Face au massacre

Lettre d’un Palestinien aux Européens

Majed Abusalama

Crédits photo : Palestinian News & Information Agency (Wafa) in contract with APAimages, CC BY-SA 3.0

Lettre d’un Palestinien aux Européens

Majed Abusalama

Majed Abusalama, palestinien résidant actuellement en Allemagne et co-fondateur de Palestine Speaks, dénonce dans sa lettre ouverte l’hypocrisie des dirigeants européens et occidentaux face au massacre du Peuple palestinien par Tsahal. Il revient sur son histoire personnelle pour illustrer les souffrances et humiliations des Palestiniens. Celles-ci ne datent en effet pas du déclenchement de la dernière guerre : elles font partie de l’histoire palestinien depuis la création artificielle et réactionnaire de l’Etat d’Israël, par les puissances impérialistes occidentales. « Rappelons-nous que sur votre continent, chers Européens, l’antisémitisme sauvage et brutal a fait rage pendant des siècles, entraînant des pogroms sanglants, des massacres de masse, des expulsions, des dépossessions et des persécutions des Juifs européens. Lorsqu’un mouvement a émergé au sein de la communauté juive appelant à un exode massif vers la Palestine, les antisémites européens l’ont encouragé »… et cela s’est fait sur le dos des Palestiniens qui ont à leur tour été massacrés et expulsés de leurs terres pour une partie et pour une autre partie colonisés et attrapés dans des territoires occupés militairement.

Chers Européens,

Comme des millions de Palestiniens, je vis actuellement le pire cauchemar, tandis qu’une énième vague de mort et de destruction massive s’abat sur notre peuple, quelque chose que vous qualifiez simplement d’« escalade » du « conflit israélo-palestinien ».

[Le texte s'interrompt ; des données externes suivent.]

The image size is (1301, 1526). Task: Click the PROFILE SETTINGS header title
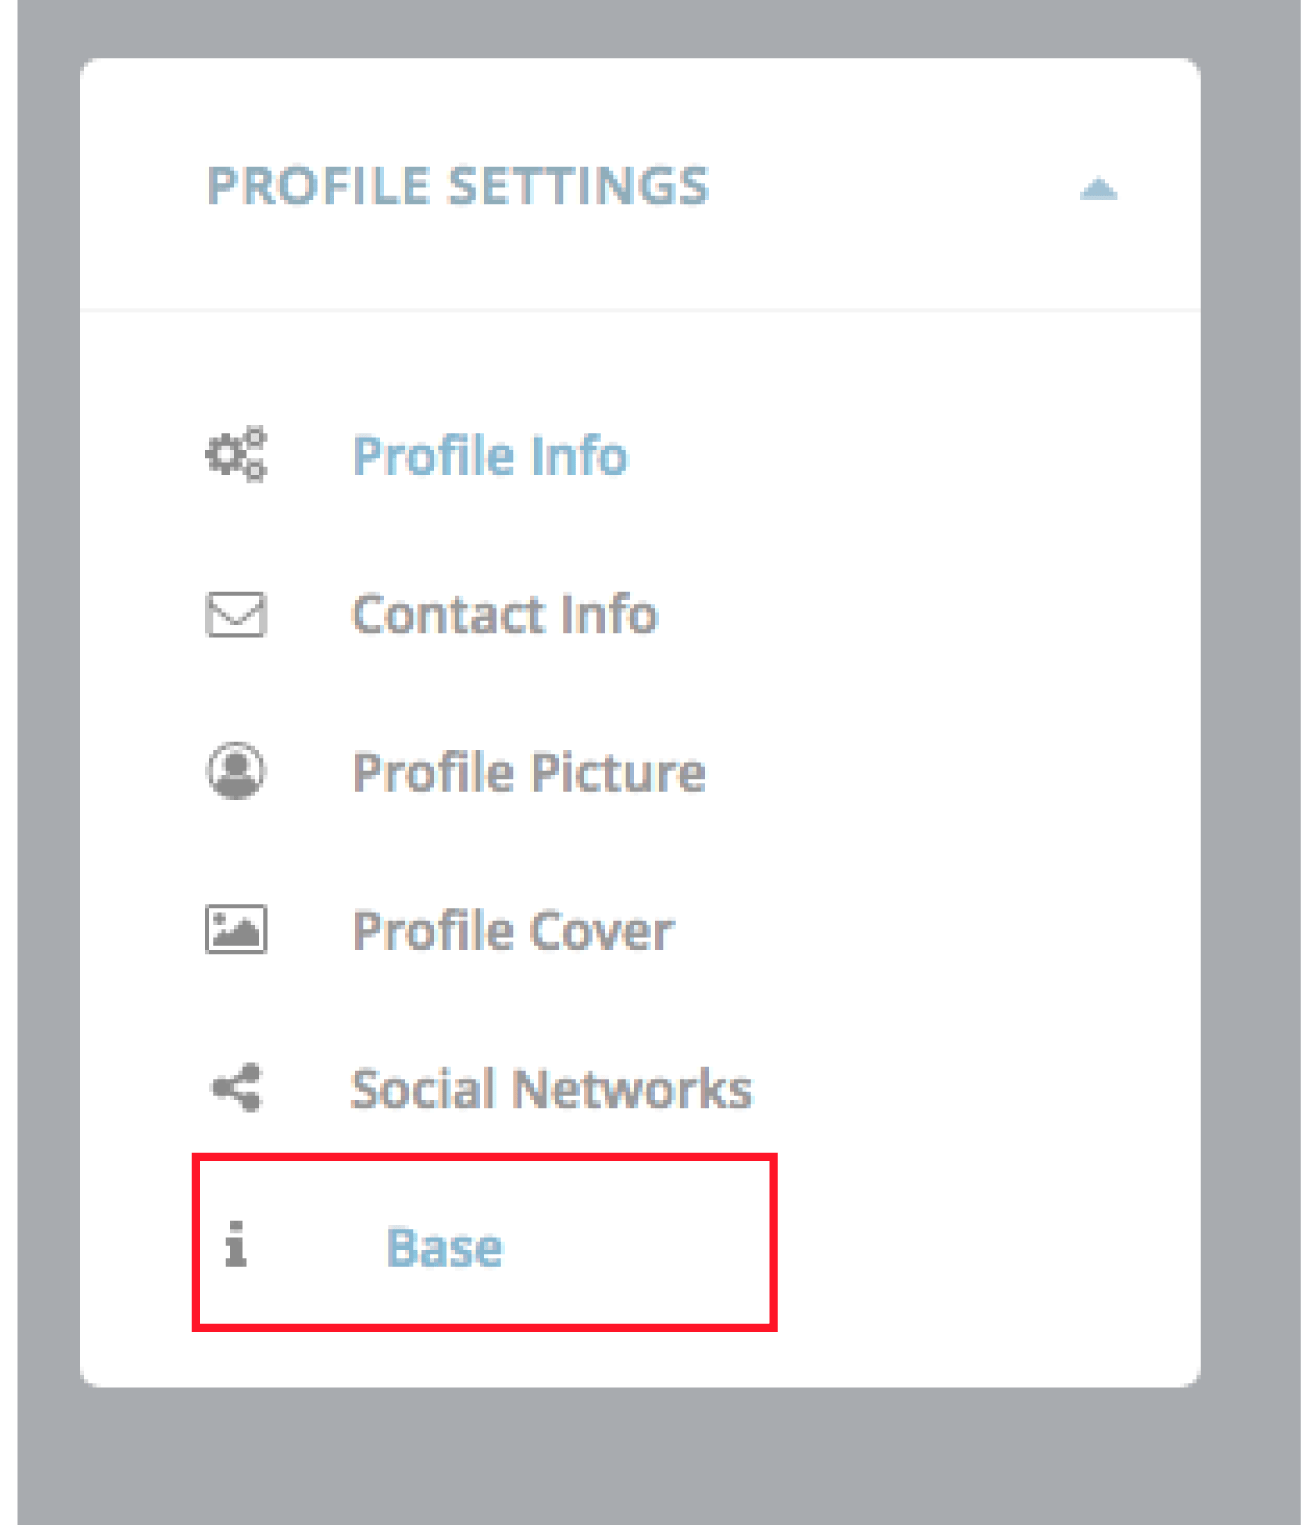(458, 186)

Au moment où j’écris ces lignes, l’hôpital al-Ahli a été bombardé, tuant des centaines d’enfants, d’hommes et de femmes qui cherchaient refuge dans l’enceinte de l’hôpital. Quelques heures plus tôt, j’ai appris la nouvelle de la mort de mon ami Mohammed Mokhiemar, de sa femme Safaa et de leur bébé de trois mois, Elyana. Ils ont été tués après avoir fui avec d’autres familles vers le sud de Gaza, suite aux ordres israéliens. Eux et 70 autres Palestiniens ont été tués lors de frappes aériennes israéliennes.

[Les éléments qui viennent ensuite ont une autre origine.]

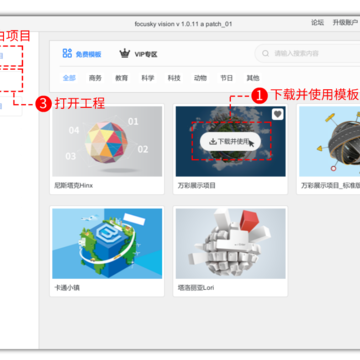The height and width of the screenshot is (360, 360).
Task: Toggle the heart favorite on 万彩展示项目 template
Action: coord(277,114)
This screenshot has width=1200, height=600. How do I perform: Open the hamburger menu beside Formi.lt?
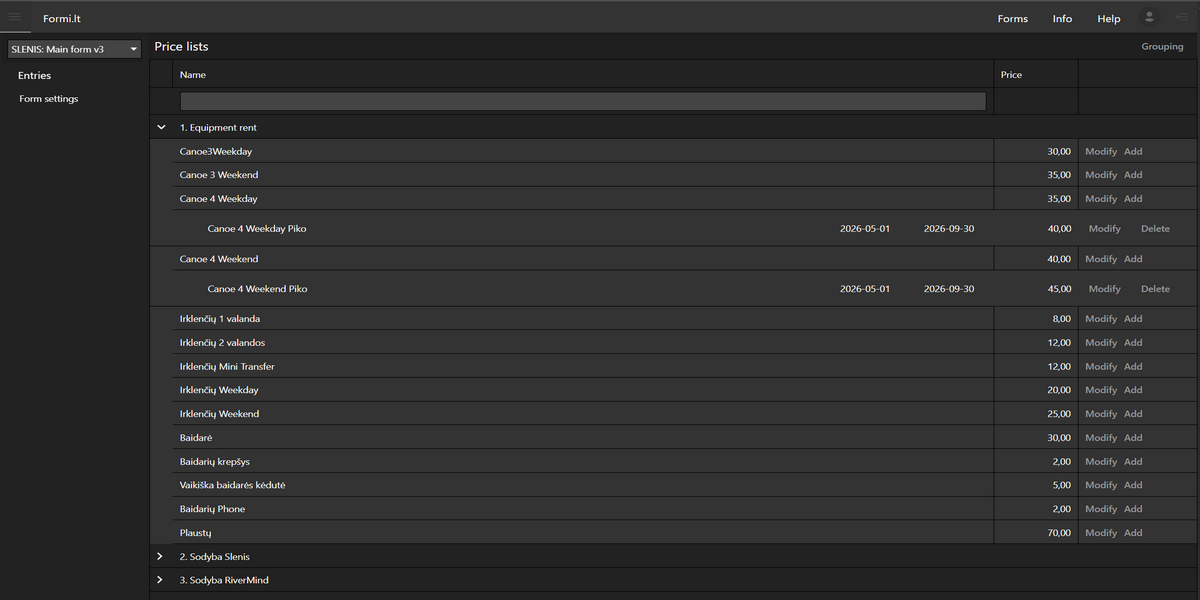click(15, 17)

Le seul mot qui me vient à l’esprit pour décrire ce que je ressens en ce moment est qahr en arabe ; ce n’est pas seulement de la douleur, de l’angoisse et de la colère. C’est un sentiment transmis de génération en génération, accumulé pendant plus de 75 ans de nettoyage ethnique, de massacres de masse, d’injustice, d’oppression, de colonisation, d’occupation et d’apartheid. C’est un sentiment ancré en chaque Palestinien, quelque chose avec quoi nous devons vivre toute notre vie.

C’est un sentiment avec lequel je suis né dans une famille de réfugiés dans la bande de Gaza. Mes grands-parents venaient du village d’Isdud (aujourd’hui Ashdod) et du village de Bayt Jirja, mais ils ont été contraints de s’installer dans le camp de réfugiés de Jabalia, à seulement 20 km de chez eux. Le qahr a probablement été la première émotion que j’ai lue sur le visage de ma mère quand j’étais bébé, une jeune mère inquiète de la survie de ses enfants face à l’assaut israélien sur Gaza pendant la première Intifada.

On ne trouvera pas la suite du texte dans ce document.